At first I thought, why bother. But of course you would want to try to leave your target with no immediate way to determine which machines had been hit. Wonder why they didn't do it sooner. Perhaps they were worried about losing control if too many c&c servers were taken out.
I'm not sure it's even possible to do. I take a more creative approach involving "deny" file permissions everywhere and deliberately writing over various .exe files with gibberish.
Surely they're not actually maintaining those hosts themselves (imagine the embarassment of doing a RDNS lookup and getting "flame-cc1.nsa.gov"). They are almost certainly compromised machines owned by someone else, which makes "securing" them in the classic sense pretty much impossible.

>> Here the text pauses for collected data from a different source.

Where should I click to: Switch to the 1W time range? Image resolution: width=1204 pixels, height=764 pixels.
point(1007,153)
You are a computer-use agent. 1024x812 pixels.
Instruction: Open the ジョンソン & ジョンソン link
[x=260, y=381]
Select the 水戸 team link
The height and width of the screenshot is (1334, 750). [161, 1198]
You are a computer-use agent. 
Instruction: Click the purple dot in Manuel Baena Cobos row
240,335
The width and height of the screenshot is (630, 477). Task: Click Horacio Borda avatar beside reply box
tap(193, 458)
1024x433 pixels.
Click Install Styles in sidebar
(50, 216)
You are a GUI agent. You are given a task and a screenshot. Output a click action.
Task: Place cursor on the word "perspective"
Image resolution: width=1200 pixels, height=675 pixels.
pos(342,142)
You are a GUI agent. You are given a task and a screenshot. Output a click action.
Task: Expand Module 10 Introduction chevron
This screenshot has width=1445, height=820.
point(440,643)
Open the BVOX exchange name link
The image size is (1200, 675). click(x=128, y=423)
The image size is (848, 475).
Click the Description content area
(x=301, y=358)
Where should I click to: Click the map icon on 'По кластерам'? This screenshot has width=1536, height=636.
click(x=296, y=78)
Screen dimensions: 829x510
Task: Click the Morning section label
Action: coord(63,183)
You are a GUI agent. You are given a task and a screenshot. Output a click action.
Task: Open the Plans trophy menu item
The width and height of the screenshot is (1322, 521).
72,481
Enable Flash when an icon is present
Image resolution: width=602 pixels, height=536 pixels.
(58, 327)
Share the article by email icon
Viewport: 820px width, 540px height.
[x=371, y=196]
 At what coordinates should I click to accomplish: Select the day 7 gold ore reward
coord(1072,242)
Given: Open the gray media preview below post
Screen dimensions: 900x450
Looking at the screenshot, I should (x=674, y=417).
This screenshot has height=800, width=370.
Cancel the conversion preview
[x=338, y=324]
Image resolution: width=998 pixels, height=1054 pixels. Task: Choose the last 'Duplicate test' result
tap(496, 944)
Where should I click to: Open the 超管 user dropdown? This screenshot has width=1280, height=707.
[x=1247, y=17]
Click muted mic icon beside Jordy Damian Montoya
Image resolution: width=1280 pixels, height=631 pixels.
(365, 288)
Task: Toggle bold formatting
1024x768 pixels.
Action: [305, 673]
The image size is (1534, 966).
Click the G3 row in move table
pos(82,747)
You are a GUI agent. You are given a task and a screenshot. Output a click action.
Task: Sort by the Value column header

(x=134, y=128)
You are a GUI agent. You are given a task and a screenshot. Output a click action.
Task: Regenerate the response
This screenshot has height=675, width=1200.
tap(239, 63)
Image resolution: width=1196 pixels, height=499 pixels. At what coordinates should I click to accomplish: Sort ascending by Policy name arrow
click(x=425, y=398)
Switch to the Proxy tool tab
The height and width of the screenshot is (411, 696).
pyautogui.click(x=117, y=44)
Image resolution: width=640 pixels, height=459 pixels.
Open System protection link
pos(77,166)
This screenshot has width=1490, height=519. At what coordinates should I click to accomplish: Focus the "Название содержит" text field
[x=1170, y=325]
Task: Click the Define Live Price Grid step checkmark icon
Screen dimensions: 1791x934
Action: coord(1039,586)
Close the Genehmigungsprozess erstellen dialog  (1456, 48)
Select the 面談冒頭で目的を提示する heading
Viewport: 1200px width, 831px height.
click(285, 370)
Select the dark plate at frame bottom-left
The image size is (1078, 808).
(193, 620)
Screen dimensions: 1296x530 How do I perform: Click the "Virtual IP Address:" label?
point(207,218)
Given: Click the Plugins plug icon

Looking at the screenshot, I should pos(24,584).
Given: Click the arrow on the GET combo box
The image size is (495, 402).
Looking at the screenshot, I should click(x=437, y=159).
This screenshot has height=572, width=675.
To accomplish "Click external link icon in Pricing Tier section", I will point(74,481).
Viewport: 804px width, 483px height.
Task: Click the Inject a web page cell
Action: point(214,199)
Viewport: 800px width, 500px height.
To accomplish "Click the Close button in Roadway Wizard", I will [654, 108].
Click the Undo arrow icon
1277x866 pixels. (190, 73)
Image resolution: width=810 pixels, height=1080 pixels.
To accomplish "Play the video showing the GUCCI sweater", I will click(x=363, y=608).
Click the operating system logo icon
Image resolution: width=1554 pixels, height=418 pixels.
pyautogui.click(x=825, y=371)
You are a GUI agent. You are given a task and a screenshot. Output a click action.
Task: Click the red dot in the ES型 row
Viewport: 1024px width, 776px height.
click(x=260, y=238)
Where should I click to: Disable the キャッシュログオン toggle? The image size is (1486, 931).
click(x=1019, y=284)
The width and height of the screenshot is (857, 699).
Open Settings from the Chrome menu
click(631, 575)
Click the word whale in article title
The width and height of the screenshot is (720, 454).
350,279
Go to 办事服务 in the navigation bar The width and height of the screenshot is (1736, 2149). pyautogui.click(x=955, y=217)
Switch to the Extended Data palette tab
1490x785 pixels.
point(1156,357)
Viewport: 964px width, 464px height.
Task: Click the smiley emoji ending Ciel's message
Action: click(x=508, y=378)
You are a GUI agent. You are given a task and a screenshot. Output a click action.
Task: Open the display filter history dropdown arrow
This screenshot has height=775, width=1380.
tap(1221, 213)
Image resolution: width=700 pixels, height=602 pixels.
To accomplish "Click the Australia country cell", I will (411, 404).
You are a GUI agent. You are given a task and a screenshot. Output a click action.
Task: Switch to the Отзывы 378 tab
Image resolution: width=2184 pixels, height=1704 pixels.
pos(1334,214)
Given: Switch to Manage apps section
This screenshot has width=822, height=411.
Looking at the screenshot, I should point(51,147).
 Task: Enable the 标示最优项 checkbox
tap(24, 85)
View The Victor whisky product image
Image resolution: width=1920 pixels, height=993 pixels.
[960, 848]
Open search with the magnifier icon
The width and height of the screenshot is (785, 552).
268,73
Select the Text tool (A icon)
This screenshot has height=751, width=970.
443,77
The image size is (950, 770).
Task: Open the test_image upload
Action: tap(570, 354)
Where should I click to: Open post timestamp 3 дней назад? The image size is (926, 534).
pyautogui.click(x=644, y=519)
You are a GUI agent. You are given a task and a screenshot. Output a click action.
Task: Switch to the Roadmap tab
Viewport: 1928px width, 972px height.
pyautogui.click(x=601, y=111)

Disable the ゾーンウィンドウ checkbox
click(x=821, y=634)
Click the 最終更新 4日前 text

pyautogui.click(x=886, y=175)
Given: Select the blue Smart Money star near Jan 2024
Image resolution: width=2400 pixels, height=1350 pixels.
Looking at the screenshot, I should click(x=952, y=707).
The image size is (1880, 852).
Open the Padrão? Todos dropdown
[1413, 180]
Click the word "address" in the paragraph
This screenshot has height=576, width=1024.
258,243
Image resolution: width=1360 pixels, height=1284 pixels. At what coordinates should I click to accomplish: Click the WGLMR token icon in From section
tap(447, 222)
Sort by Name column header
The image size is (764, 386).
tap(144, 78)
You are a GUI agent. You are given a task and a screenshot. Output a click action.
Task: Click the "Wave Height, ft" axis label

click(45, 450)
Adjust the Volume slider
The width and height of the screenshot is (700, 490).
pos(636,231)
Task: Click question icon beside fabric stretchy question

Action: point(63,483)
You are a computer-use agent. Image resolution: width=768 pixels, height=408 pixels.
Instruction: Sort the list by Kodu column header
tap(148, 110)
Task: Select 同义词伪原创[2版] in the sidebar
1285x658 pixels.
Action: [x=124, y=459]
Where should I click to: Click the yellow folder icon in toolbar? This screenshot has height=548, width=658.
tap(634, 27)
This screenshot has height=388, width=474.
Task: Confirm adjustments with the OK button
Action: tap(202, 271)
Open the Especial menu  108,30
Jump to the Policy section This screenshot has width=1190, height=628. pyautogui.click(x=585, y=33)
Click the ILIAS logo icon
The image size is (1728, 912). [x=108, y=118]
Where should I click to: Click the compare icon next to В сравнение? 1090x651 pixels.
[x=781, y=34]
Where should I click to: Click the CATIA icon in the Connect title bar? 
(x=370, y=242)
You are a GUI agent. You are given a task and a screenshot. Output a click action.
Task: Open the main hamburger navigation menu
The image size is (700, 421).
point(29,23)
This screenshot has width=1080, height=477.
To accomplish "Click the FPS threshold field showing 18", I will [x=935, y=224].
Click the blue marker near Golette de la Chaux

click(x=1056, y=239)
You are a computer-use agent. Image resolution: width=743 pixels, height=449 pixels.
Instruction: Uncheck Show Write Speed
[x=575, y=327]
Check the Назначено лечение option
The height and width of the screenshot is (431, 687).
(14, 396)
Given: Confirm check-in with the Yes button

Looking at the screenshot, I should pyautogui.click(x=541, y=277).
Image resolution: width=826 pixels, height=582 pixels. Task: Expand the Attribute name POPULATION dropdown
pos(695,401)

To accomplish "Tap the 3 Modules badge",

I know it was a joke comment, but names like "Flame", "Duqu" or "Stuxnet" are not names in which those viruses were developed, but those were attributed to them later through security community
I'd imagine the folks doing this have a windowless van parked outside a Starbucks. I'm fairly certain you'd never be able to trace it back to a .gov computer without physically finding the computers themselves.
How about telling me what it is you think instead of condescendingly calling me funny and naive. Besides the use of weaponized computer viruses, which the NY Times confirmed was done by Obama in the Stuxnet case, I am also thinking of the massive increase in drone strike assassinations, including of American citizens, in countries we are not at war with, namely Pakistan and Yemen. The only assumption I made is that Flame was also done by Obama but I don't think that is a big leap.
Meow. Who says they would want to put the cat back in the bag. Part of war is showing the other side that your guns are bigger and meaner. If the US is responsible, and like others I am reasonably confident we are, then the US just flashed a really nice show of what we are capable of in a real cyberwar.